[Problem details]: Reproduce the data from the line containing "Open TSC crash" up to and including the line containing "coord(363,423)", keeping every request and multiplying each click coordinate in the answers by 1.15, rounded to the nearest whole number with halves rounded up. Leave the numbers in the requests unchanged and return only those lines.

[Material]:

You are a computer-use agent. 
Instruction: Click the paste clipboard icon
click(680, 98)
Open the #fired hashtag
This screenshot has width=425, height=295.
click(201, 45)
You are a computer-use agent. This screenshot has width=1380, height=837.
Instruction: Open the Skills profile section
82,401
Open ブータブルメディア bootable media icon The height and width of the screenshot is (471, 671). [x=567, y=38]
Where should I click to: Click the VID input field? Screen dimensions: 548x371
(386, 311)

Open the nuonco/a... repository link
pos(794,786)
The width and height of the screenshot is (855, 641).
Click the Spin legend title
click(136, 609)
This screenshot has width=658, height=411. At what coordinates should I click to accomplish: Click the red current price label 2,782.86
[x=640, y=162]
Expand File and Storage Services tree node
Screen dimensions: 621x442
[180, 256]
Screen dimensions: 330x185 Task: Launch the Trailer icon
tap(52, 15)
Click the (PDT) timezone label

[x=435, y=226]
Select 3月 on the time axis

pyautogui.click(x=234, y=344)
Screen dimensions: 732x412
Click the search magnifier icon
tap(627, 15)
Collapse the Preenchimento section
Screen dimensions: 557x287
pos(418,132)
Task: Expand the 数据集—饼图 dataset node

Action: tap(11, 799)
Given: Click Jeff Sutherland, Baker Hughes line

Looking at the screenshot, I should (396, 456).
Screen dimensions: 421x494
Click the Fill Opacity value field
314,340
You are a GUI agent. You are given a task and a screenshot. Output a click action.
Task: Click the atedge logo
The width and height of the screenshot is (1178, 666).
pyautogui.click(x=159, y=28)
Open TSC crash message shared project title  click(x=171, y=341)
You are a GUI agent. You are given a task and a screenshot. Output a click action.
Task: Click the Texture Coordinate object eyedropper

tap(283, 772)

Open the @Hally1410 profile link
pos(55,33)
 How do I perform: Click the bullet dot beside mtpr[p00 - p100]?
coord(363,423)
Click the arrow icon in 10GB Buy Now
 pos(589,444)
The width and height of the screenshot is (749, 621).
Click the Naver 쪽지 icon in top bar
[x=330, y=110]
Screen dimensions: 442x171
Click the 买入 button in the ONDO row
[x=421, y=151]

[Worked answer]:
Open TSC crash message shared project title  click(x=197, y=392)
You are a GUI agent. You are given a task and a screenshot. Output a click action.
Task: Click the Texture Coordinate object eyedropper

tap(325, 888)

Open the @Hally1410 profile link
pos(63,38)
 How do I perform: Click the bullet dot beside mtpr[p00 - p100]?
coord(417,486)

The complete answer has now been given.